• Directions
Retype the data exactly, so that every line matches the original.
(Entries shown)
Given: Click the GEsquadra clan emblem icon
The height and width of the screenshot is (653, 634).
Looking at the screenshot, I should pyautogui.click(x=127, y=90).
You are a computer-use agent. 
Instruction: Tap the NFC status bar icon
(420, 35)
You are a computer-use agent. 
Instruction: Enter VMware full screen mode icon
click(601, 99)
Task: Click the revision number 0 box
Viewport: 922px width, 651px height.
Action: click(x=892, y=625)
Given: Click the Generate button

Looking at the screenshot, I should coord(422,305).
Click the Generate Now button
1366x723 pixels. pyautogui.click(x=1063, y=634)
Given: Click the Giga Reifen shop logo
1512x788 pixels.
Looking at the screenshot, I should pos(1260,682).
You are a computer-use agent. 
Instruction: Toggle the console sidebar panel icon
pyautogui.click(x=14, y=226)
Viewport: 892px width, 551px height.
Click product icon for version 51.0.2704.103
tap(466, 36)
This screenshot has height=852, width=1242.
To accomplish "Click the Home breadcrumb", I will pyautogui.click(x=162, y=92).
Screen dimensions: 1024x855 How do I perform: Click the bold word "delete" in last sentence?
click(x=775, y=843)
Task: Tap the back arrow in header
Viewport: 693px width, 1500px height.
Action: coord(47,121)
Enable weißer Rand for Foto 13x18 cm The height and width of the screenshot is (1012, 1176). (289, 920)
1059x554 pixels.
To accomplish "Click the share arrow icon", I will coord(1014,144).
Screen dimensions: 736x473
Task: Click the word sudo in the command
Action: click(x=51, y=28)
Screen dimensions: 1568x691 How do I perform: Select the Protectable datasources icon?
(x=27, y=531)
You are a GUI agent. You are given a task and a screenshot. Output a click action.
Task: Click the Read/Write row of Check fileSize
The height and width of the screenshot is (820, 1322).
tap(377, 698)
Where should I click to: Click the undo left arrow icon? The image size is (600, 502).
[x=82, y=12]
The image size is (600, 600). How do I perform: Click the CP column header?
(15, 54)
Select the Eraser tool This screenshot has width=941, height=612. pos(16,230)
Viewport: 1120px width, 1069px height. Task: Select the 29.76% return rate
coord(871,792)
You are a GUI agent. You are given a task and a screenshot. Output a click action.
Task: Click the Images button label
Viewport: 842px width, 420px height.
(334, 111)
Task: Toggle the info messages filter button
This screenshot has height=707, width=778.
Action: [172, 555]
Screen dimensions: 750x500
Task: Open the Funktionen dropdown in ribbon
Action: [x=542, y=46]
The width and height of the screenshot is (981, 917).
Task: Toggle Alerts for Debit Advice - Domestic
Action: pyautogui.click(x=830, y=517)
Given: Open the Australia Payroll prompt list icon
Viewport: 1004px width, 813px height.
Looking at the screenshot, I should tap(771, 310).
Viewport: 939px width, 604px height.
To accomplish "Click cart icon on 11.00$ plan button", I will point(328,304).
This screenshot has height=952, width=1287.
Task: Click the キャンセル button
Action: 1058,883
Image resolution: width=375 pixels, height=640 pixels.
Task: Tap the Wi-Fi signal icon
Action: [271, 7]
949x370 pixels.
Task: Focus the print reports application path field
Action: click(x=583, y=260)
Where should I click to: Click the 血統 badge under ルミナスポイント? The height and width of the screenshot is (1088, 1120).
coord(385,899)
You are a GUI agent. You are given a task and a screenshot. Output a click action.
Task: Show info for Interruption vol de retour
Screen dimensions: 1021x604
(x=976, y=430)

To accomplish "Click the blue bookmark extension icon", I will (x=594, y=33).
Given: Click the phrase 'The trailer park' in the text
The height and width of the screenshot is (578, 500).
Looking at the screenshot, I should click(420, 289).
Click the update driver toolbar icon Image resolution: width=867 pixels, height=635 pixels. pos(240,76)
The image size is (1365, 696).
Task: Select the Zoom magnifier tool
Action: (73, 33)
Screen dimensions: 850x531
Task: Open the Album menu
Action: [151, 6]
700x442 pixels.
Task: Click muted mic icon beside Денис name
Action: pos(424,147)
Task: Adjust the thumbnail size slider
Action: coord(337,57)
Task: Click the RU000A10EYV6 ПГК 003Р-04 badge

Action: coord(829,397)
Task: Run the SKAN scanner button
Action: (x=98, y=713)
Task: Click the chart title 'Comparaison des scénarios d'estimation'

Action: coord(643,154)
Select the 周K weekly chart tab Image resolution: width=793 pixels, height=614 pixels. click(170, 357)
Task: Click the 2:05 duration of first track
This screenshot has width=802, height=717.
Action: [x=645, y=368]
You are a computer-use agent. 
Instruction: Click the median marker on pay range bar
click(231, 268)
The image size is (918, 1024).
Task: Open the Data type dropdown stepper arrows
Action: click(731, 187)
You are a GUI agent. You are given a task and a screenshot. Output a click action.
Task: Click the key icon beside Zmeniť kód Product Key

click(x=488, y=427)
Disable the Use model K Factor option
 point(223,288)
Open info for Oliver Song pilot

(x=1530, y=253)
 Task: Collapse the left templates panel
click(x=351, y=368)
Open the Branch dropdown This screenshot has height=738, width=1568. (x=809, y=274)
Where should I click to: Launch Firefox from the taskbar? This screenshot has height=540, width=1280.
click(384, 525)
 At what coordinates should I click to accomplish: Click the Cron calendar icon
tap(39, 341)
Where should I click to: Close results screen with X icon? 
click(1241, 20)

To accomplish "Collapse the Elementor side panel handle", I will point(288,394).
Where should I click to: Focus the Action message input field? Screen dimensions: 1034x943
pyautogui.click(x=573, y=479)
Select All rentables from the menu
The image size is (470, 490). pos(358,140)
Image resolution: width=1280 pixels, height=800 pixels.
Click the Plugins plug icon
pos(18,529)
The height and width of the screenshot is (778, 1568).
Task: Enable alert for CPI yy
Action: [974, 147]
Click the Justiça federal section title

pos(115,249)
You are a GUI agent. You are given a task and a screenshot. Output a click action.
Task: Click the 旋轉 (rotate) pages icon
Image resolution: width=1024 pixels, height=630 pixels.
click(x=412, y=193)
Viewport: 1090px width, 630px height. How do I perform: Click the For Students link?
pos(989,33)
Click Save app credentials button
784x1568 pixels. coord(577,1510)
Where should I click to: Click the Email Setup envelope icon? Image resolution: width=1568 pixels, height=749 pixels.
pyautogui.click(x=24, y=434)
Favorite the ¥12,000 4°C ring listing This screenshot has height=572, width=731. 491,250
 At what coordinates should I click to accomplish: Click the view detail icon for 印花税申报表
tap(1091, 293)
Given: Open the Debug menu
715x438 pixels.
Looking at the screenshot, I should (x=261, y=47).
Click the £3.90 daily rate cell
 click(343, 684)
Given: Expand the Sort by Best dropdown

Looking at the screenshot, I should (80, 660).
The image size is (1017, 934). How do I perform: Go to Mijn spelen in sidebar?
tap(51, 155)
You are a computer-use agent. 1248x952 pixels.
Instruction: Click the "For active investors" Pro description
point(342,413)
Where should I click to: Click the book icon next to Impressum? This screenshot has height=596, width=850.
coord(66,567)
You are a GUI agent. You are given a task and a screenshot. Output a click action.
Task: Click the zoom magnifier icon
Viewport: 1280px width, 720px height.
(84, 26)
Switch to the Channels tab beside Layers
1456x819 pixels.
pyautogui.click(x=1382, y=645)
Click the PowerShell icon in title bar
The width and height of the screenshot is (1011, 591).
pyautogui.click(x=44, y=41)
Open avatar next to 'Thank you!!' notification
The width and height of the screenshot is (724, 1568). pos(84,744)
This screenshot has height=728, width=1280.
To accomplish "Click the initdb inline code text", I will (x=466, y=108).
(End Entries shown)
• Solution to this task
Given: Click the GEsquadra clan emblem icon
The height and width of the screenshot is (653, 634).
Looking at the screenshot, I should pyautogui.click(x=127, y=90).
You are a computer-use agent. 
Instruction: Tap the NFC status bar icon
(420, 35)
You are a computer-use agent. 
Instruction: Enter VMware full screen mode icon
click(601, 99)
Task: Click the revision number 0 box
Viewport: 922px width, 651px height.
Action: click(x=892, y=625)
Given: Click the Generate button

Looking at the screenshot, I should coord(422,305).
Click the Generate Now button
1366x723 pixels. pyautogui.click(x=1063, y=634)
Given: Click the Giga Reifen shop logo
1512x788 pixels.
Looking at the screenshot, I should pos(1260,682).
You are a computer-use agent. 
Instruction: Toggle the console sidebar panel icon
pyautogui.click(x=14, y=226)
Viewport: 892px width, 551px height.
Click product icon for version 51.0.2704.103
tap(466, 36)
This screenshot has height=852, width=1242.
To accomplish "Click the Home breadcrumb", I will pyautogui.click(x=162, y=92).
Screen dimensions: 1024x855 How do I perform: Click the bold word "delete" in last sentence?
click(x=775, y=843)
Task: Tap the back arrow in header
Viewport: 693px width, 1500px height.
Action: coord(47,121)
Enable weißer Rand for Foto 13x18 cm The height and width of the screenshot is (1012, 1176). (289, 920)
1059x554 pixels.
To accomplish "Click the share arrow icon", I will coord(1014,144).
Screen dimensions: 736x473
Task: Click the word sudo in the command
Action: click(x=51, y=28)
Screen dimensions: 1568x691 How do I perform: Select the Protectable datasources icon?
(x=27, y=531)
You are a GUI agent. You are given a task and a screenshot. Output a click action.
Task: Click the Read/Write row of Check fileSize
The height and width of the screenshot is (820, 1322).
tap(377, 698)
Where should I click to: Click the undo left arrow icon? The image size is (600, 502).
[x=82, y=12]
The image size is (600, 600). How do I perform: Click the CP column header?
(15, 54)
Select the Eraser tool This screenshot has width=941, height=612. pos(16,230)
Viewport: 1120px width, 1069px height. Task: Select the 29.76% return rate
coord(871,792)
You are a GUI agent. You are given a task and a screenshot. Output a click action.
Task: Click the Images button label
Viewport: 842px width, 420px height.
(334, 111)
Task: Toggle the info messages filter button
This screenshot has height=707, width=778.
Action: [172, 555]
Screen dimensions: 750x500
Task: Open the Funktionen dropdown in ribbon
Action: [x=542, y=46]
The width and height of the screenshot is (981, 917).
Task: Toggle Alerts for Debit Advice - Domestic
Action: pyautogui.click(x=830, y=517)
Given: Open the Australia Payroll prompt list icon
Viewport: 1004px width, 813px height.
Looking at the screenshot, I should tap(771, 310).
Viewport: 939px width, 604px height.
To accomplish "Click cart icon on 11.00$ plan button", I will point(328,304).
This screenshot has height=952, width=1287.
Task: Click the キャンセル button
Action: 1058,883
Image resolution: width=375 pixels, height=640 pixels.
Task: Tap the Wi-Fi signal icon
Action: [271, 7]
949x370 pixels.
Task: Focus the print reports application path field
Action: click(x=583, y=260)
Where should I click to: Click the 血統 badge under ルミナスポイント? The height and width of the screenshot is (1088, 1120).
coord(385,899)
You are a GUI agent. You are given a task and a screenshot. Output a click action.
Task: Show info for Interruption vol de retour
Screen dimensions: 1021x604
(x=976, y=430)

To accomplish "Click the blue bookmark extension icon", I will (x=594, y=33).
Given: Click the phrase 'The trailer park' in the text
The height and width of the screenshot is (578, 500).
Looking at the screenshot, I should click(420, 289).
Click the update driver toolbar icon Image resolution: width=867 pixels, height=635 pixels. pos(240,76)
The image size is (1365, 696).
Task: Select the Zoom magnifier tool
Action: (73, 33)
Screen dimensions: 850x531
Task: Open the Album menu
Action: [151, 6]
700x442 pixels.
Task: Click muted mic icon beside Денис name
Action: pos(424,147)
Task: Adjust the thumbnail size slider
Action: coord(337,57)
Task: Click the RU000A10EYV6 ПГК 003Р-04 badge

Action: coord(829,397)
Task: Run the SKAN scanner button
Action: (x=98, y=713)
Task: Click the chart title 'Comparaison des scénarios d'estimation'

Action: coord(643,154)
Select the 周K weekly chart tab Image resolution: width=793 pixels, height=614 pixels. click(170, 357)
Task: Click the 2:05 duration of first track
This screenshot has width=802, height=717.
Action: [x=645, y=368]
You are a computer-use agent. 
Instruction: Click the median marker on pay range bar
click(231, 268)
The image size is (918, 1024).
Task: Open the Data type dropdown stepper arrows
Action: click(731, 187)
You are a GUI agent. You are given a task and a screenshot. Output a click action.
Task: Click the key icon beside Zmeniť kód Product Key

click(x=488, y=427)
Disable the Use model K Factor option
 point(223,288)
Open info for Oliver Song pilot

(x=1530, y=253)
 Task: Collapse the left templates panel
click(x=351, y=368)
Open the Branch dropdown This screenshot has height=738, width=1568. (x=809, y=274)
Where should I click to: Launch Firefox from the taskbar? This screenshot has height=540, width=1280.
click(384, 525)
 At what coordinates should I click to accomplish: Click the Cron calendar icon
tap(39, 341)
Where should I click to: Close results screen with X icon? 
click(1241, 20)

To accomplish "Collapse the Elementor side panel handle", I will point(288,394).
Where should I click to: Focus the Action message input field? Screen dimensions: 1034x943
pyautogui.click(x=573, y=479)
Select All rentables from the menu
The image size is (470, 490). pos(358,140)
Image resolution: width=1280 pixels, height=800 pixels.
Click the Plugins plug icon
pos(18,529)
The height and width of the screenshot is (778, 1568).
Task: Enable alert for CPI yy
Action: [974, 147]
Click the Justiça federal section title

pos(115,249)
You are a GUI agent. You are given a task and a screenshot. Output a click action.
Task: Click the 旋轉 (rotate) pages icon
Image resolution: width=1024 pixels, height=630 pixels.
click(x=412, y=193)
Viewport: 1090px width, 630px height. How do I perform: Click the For Students link?
pos(989,33)
Click Save app credentials button
784x1568 pixels. coord(577,1510)
Where should I click to: Click the Email Setup envelope icon? Image resolution: width=1568 pixels, height=749 pixels.
pyautogui.click(x=24, y=434)
Favorite the ¥12,000 4°C ring listing This screenshot has height=572, width=731. 491,250
 At what coordinates should I click to accomplish: Click the view detail icon for 印花税申报表
tap(1091, 293)
Given: Open the Debug menu
715x438 pixels.
Looking at the screenshot, I should (x=261, y=47).
Click the £3.90 daily rate cell
 click(343, 684)
Given: Expand the Sort by Best dropdown

Looking at the screenshot, I should (80, 660).
The image size is (1017, 934). How do I perform: Go to Mijn spelen in sidebar?
tap(51, 155)
You are a computer-use agent. 1248x952 pixels.
Instruction: Click the "For active investors" Pro description
point(342,413)
Where should I click to: Click the book icon next to Impressum? This screenshot has height=596, width=850.
coord(66,567)
You are a GUI agent. You are given a task and a screenshot. Output a click action.
Task: Click the zoom magnifier icon
Viewport: 1280px width, 720px height.
(84, 26)
Switch to the Channels tab beside Layers
1456x819 pixels.
pyautogui.click(x=1382, y=645)
Click the PowerShell icon in title bar
The width and height of the screenshot is (1011, 591).
pyautogui.click(x=44, y=41)
Open avatar next to 'Thank you!!' notification
The width and height of the screenshot is (724, 1568). pos(84,744)
This screenshot has height=728, width=1280.
To accomplish "Click the initdb inline code text", I will (x=466, y=108).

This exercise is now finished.